● What needs to be done
Reproduce the data verbatim from the line containing "Task: Click the Scale edit pencil icon" through the line containing "Action: [x=607, y=865]", inclusive, and nothing else.

● Material for the task

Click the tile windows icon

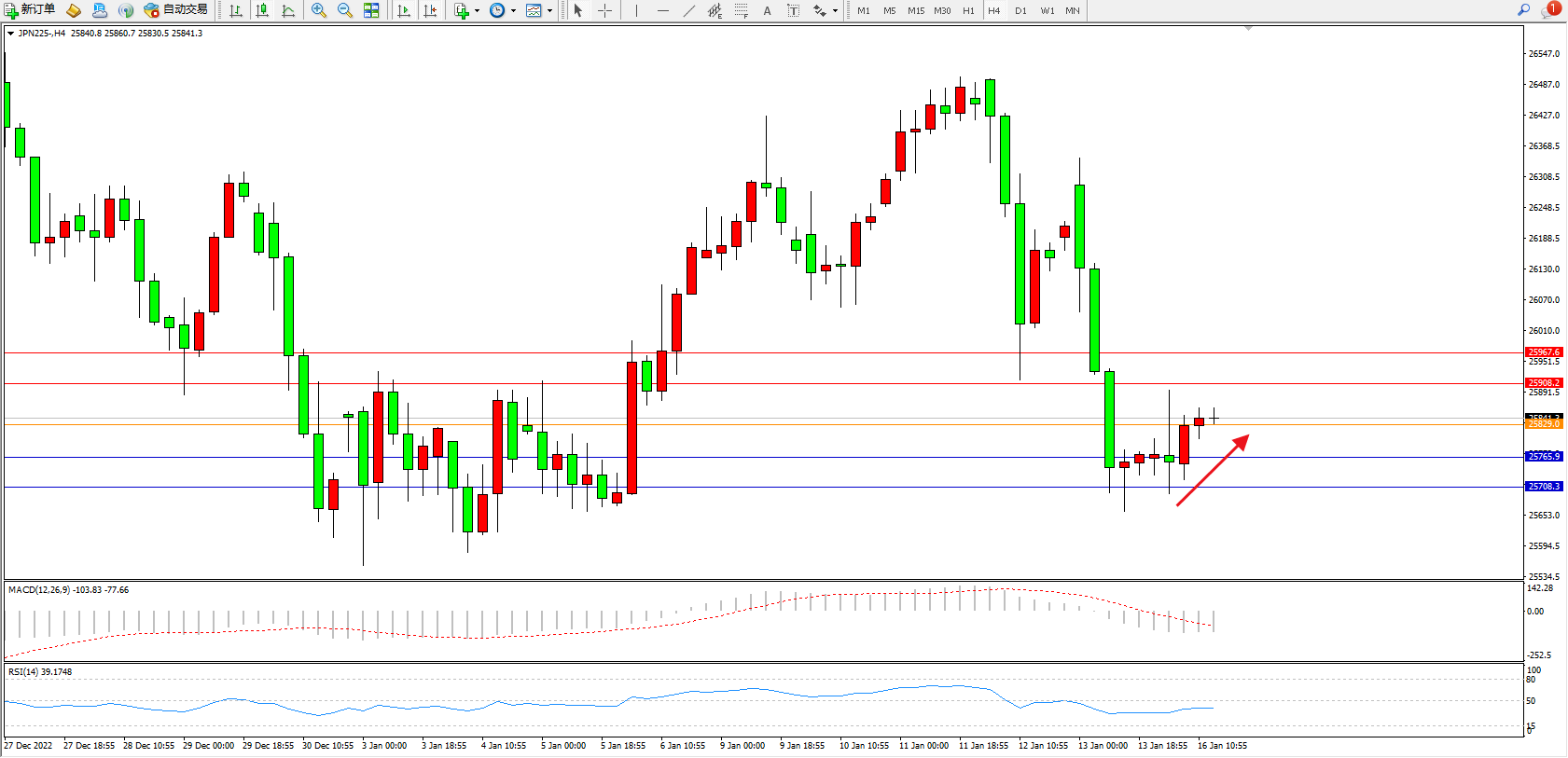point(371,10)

* * *

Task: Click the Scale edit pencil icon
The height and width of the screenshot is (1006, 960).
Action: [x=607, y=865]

● Exercise output
Task: Click the Scale edit pencil icon
The height and width of the screenshot is (1006, 960).
Action: [x=607, y=865]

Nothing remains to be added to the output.